Unfortunately, many designers have still not learnt that the special NULL pointer or null object is an equally bad idea.

This is especially true in .NET programming. Not only does it have the same “null reference exception” that Java had, with generics we also were given the problems with Nullable value types. There is hope here with Code Contracts, but that technology is still far from being production ready.

After a discussion about strongly typed objects versus list-based data structures, Andrej moves on to definitions verses variables. He raises some interesting points on the issue that could be applied to .NET programming.

If you observe how variables are typically used, you will see several distinct uses:

  • often a variable is only assigned to once and is used as an (immutable) definition
  • a variable in a loop or list comprehension ranges over the elements of a list, or a collection of objects
  • a variable stores the current state and is genuinely mutable

Should loop counters be mutable? I think not. Code that changes the loop counter in the body of the loop is confusing and error prone. If you want to fiddle with counters, use the while loop instead. So in two out of three cases we want our variables to be immutable, but the popular programming languages only give us variables. That’s silly. We should design the language so that the default case is an immutable value. If the programmer wants a mutable value, he should say so explicitly.

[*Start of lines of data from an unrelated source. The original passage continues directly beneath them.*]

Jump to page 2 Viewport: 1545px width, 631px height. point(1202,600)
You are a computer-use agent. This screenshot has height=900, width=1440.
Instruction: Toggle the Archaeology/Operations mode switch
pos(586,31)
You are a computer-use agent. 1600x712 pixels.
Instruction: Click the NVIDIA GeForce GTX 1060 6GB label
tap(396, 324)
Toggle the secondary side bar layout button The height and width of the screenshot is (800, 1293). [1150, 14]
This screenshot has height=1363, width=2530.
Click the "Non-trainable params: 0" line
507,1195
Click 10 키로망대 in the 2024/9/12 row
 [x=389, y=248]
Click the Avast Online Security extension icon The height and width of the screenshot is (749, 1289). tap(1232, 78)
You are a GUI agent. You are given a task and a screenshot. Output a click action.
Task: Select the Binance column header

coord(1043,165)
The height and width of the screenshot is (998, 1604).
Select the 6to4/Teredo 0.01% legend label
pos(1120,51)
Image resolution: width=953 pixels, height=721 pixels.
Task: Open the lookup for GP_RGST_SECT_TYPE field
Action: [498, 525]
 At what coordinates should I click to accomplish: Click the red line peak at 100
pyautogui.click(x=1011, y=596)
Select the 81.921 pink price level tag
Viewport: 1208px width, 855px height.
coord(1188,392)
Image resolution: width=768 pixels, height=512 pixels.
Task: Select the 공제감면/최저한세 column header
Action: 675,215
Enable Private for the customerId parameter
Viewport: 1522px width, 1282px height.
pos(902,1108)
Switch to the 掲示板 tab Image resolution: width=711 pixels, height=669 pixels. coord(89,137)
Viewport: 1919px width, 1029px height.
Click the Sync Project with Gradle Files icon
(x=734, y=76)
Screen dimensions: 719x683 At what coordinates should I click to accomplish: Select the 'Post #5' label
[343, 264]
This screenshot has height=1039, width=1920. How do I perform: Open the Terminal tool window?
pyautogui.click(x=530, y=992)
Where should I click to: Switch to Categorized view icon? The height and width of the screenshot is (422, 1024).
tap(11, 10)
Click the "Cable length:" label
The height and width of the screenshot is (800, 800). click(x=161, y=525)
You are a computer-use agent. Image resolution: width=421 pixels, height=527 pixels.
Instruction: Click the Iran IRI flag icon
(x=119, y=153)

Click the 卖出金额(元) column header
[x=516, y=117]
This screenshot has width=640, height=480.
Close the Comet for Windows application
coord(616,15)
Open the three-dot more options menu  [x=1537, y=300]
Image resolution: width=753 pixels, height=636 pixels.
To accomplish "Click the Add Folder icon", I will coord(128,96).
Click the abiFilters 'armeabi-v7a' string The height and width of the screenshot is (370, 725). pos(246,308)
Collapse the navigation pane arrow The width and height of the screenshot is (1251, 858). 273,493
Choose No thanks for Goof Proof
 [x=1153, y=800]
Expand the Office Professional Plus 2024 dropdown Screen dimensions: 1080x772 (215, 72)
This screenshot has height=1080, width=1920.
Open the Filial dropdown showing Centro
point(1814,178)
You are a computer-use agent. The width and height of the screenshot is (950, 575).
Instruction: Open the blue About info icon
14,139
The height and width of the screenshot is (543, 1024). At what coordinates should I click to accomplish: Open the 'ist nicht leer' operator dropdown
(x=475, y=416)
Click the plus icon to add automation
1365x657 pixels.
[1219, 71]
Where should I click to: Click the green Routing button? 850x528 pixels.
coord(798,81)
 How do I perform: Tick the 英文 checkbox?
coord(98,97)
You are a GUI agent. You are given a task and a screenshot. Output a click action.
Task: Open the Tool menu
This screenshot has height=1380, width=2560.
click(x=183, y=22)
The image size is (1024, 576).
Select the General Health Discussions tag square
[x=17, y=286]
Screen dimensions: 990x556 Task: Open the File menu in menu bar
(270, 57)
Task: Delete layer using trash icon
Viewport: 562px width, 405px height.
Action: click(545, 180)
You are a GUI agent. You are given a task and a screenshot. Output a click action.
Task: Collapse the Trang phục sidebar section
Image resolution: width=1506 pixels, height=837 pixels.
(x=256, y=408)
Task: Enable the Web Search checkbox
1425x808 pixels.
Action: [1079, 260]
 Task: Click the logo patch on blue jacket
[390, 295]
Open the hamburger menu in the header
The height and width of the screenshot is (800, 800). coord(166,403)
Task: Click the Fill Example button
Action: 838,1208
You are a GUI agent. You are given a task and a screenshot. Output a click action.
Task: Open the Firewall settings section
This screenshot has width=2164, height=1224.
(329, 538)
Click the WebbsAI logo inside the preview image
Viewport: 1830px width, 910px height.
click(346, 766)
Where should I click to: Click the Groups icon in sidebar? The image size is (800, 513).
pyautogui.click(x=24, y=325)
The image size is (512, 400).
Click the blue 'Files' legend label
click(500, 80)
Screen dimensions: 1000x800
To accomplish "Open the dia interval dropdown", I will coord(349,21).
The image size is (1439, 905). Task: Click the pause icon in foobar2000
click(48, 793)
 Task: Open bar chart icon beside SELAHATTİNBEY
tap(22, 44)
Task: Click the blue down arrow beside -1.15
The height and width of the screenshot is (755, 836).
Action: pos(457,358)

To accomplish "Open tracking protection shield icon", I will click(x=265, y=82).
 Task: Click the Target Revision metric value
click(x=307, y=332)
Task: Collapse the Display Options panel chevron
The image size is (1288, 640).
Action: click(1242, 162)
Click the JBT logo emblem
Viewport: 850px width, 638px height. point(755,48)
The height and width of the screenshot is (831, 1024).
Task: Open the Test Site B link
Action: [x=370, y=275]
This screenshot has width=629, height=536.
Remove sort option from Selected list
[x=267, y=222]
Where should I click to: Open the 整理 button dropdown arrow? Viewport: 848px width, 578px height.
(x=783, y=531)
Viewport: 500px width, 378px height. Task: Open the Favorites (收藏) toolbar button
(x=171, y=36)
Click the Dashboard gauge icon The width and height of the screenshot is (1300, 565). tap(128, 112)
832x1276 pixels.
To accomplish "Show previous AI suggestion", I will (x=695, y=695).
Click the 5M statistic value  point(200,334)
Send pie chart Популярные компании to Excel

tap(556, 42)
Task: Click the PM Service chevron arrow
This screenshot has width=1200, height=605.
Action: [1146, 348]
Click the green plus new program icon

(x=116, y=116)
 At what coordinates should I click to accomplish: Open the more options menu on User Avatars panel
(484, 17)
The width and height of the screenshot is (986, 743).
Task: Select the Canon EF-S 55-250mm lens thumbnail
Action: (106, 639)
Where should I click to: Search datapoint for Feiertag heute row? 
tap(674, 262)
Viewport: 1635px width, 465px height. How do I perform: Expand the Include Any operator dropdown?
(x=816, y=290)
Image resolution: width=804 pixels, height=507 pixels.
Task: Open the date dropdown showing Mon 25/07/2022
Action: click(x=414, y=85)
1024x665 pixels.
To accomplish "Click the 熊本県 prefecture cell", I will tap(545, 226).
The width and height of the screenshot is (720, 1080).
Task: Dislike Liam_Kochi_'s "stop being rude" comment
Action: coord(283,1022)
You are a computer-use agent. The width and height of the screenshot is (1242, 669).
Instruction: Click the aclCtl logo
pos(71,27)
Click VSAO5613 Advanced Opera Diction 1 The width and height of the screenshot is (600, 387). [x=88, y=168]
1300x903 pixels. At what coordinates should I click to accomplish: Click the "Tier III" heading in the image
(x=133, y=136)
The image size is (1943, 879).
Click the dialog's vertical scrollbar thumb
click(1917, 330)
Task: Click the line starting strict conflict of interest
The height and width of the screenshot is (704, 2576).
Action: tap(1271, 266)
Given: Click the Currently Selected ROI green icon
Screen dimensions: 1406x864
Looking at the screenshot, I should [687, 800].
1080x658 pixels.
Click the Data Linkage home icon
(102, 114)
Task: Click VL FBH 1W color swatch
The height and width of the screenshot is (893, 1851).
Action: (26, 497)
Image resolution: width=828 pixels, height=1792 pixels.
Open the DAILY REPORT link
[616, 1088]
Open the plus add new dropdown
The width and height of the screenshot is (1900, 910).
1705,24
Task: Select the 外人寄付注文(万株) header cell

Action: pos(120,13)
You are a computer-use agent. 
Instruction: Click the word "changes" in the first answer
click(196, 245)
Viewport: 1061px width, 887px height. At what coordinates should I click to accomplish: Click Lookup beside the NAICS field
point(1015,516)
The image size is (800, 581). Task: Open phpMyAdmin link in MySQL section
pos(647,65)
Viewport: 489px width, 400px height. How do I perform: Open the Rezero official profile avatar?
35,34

Could this be done in C# or VB? Certainly, and it wouldn’t be hard either.

For assign-once variables, we can leverage the existing type inference. For C# you would write “def x = …” instead of “var x = …”. Or perhaps we could simply reuse the existing keyword “Const”. That would certainly fit with VB’s “do what I mean, not what I say” philosophy towards other issues like early vs. late binding. The important thing is that the keyword is short; if you use something long like “readonly”, developers will tend to avoid it.

The next one is even easier. One simply has to emit a compiler warning when a loop variable is being changed.

The final option, the one using legitimately mutable variables, should then become a rarity. Not entirely disallowed of course, but simply not used unless actually needed.

The other issues such as compile-time vs runtime checking and undefined identifiers don’t really apply to mainstream .NET programmers. But if you are looking to pick up IronPython or IronRuby, you would do well to familiarize yourself with some of the issues that arise from them.

All in all, Andrej Bauer’s On programming language design is a good introduction to the kinds of problems the next generation of programming languages should seek to address.